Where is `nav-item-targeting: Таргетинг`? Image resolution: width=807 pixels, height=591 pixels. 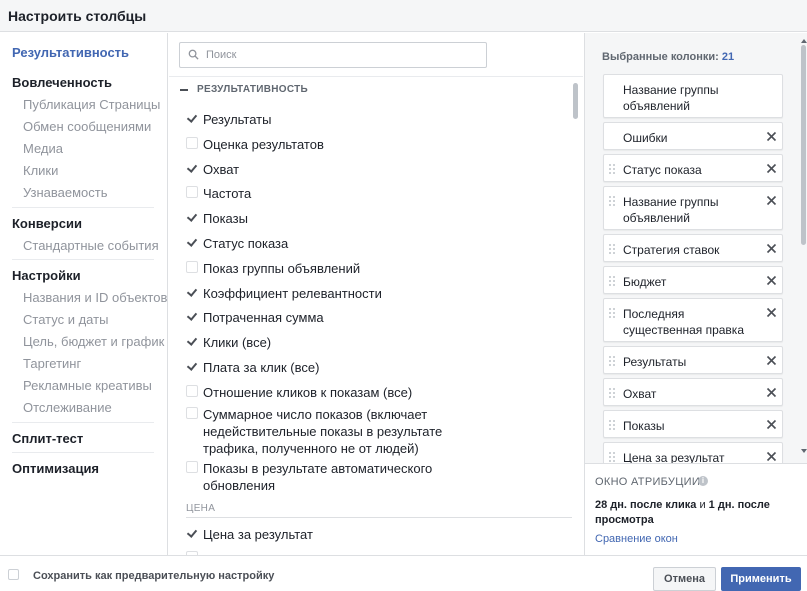 nav-item-targeting: Таргетинг is located at coordinates (52, 364).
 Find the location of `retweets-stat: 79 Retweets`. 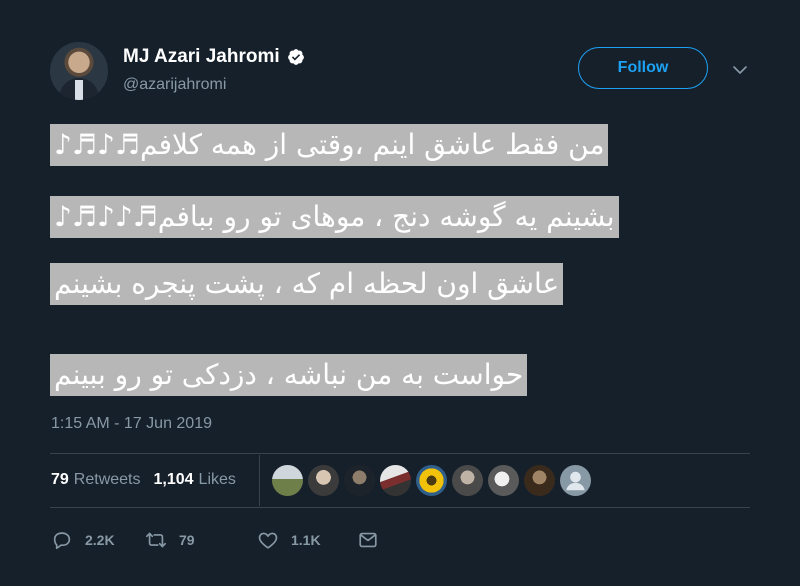

retweets-stat: 79 Retweets is located at coordinates (96, 480).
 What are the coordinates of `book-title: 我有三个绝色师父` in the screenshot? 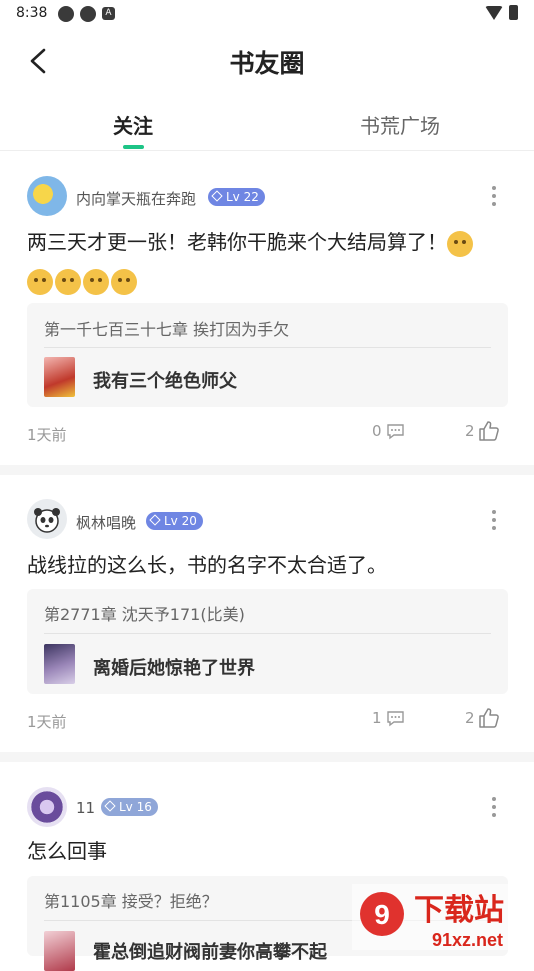 It's located at (165, 382).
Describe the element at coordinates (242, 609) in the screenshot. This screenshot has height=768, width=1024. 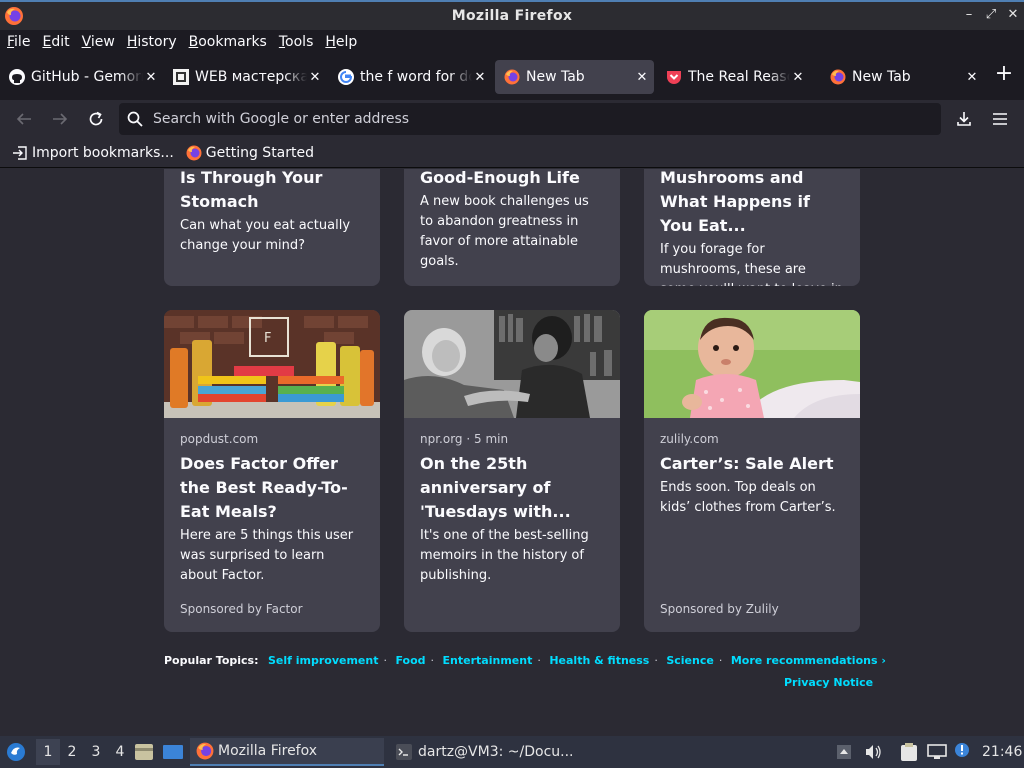
I see `sponsored-label: Sponsored by Factor` at that location.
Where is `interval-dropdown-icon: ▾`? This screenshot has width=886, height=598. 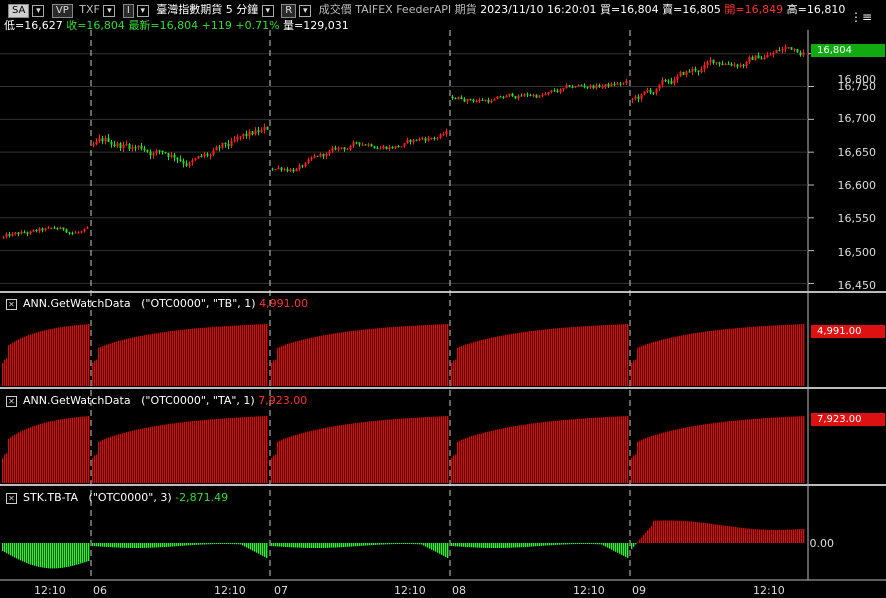
interval-dropdown-icon: ▾ is located at coordinates (268, 11).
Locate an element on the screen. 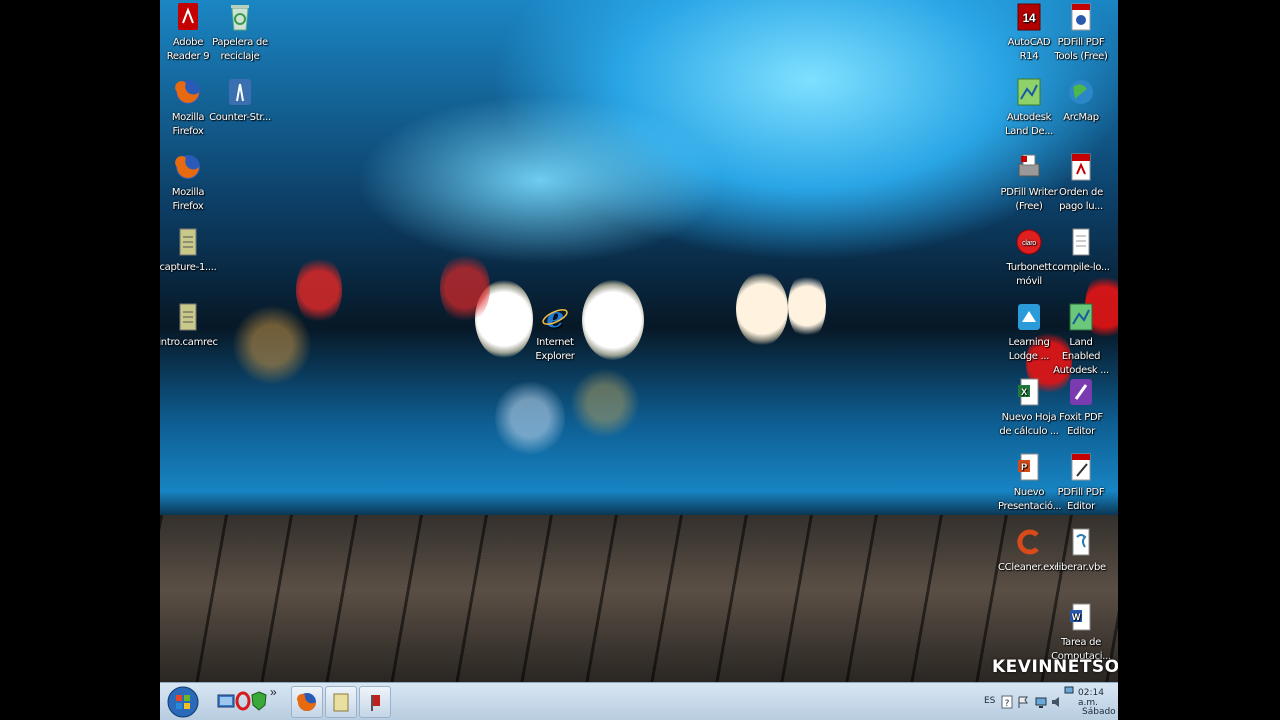 The width and height of the screenshot is (1280, 720). claro-icon: claro is located at coordinates (1029, 242).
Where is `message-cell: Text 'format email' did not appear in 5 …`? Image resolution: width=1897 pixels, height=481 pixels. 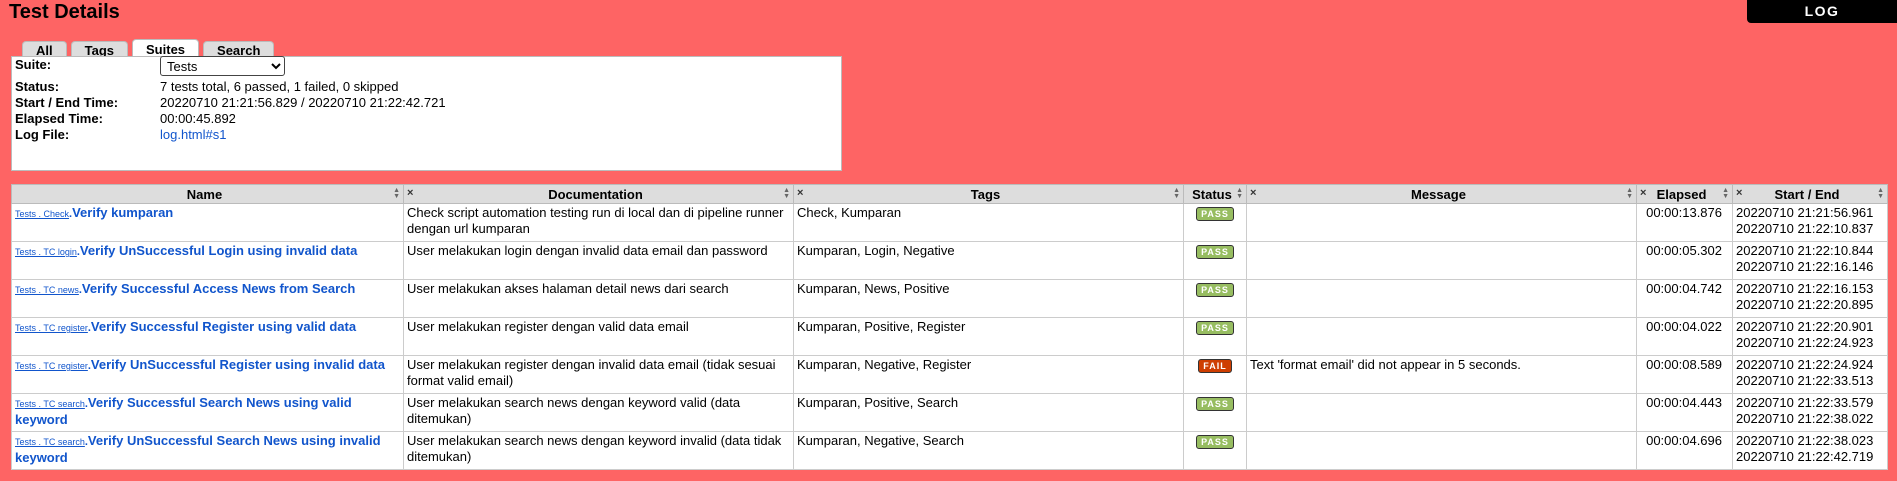 message-cell: Text 'format email' did not appear in 5 … is located at coordinates (1442, 374).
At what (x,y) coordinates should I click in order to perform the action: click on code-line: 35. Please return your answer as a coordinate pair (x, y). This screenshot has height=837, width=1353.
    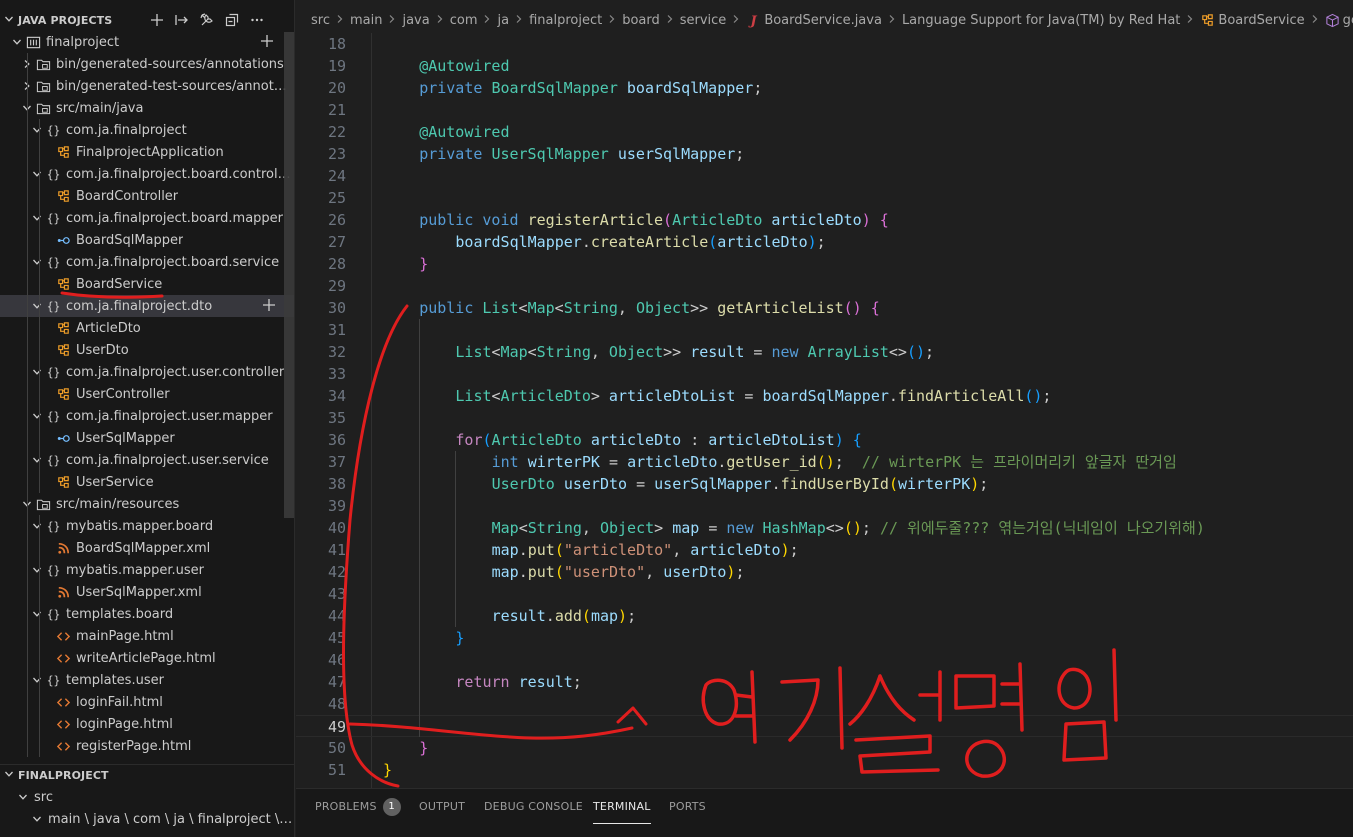
    Looking at the image, I should click on (824, 418).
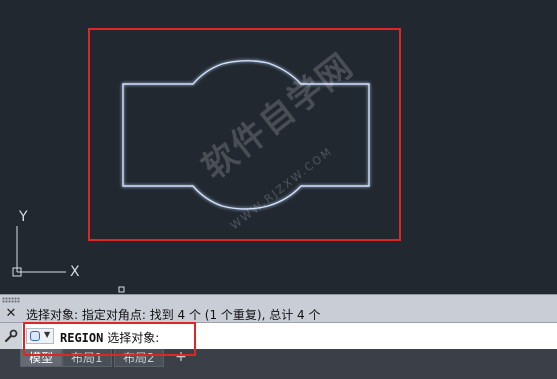 This screenshot has width=557, height=379. What do you see at coordinates (82, 338) in the screenshot?
I see `command-keyword: REGION` at bounding box center [82, 338].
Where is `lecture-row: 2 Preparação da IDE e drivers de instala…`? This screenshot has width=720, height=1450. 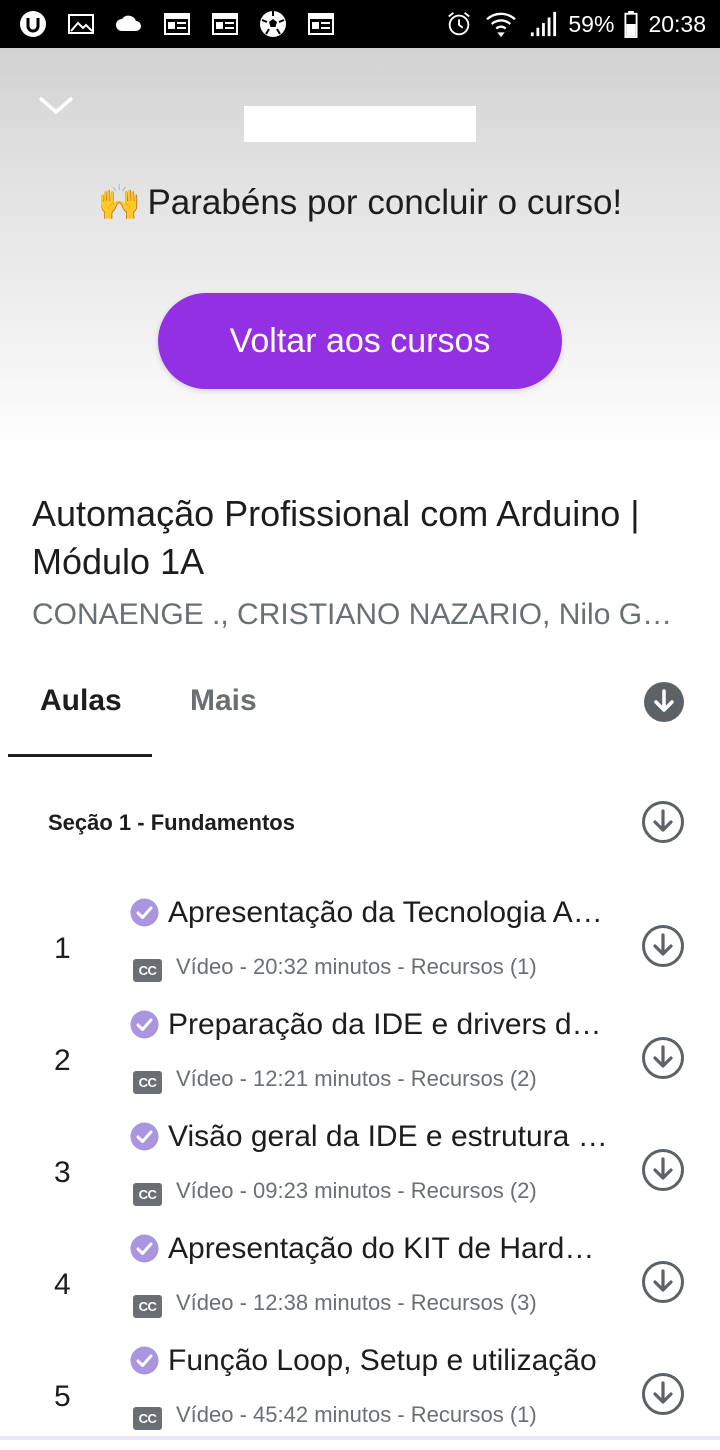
-.-.-
→ **What you are asked to do**
Identify every line in the records that contains the word "should" and copy each one. Case counts.

→ **Answer for this exercise**
At what (x,y) coordinates should I click in order to perform the action: click on code-line: 35. Please return your answer as a coordinate pair (x, y). This screenshot has height=837, width=1353.
    Looking at the image, I should click on (824, 418).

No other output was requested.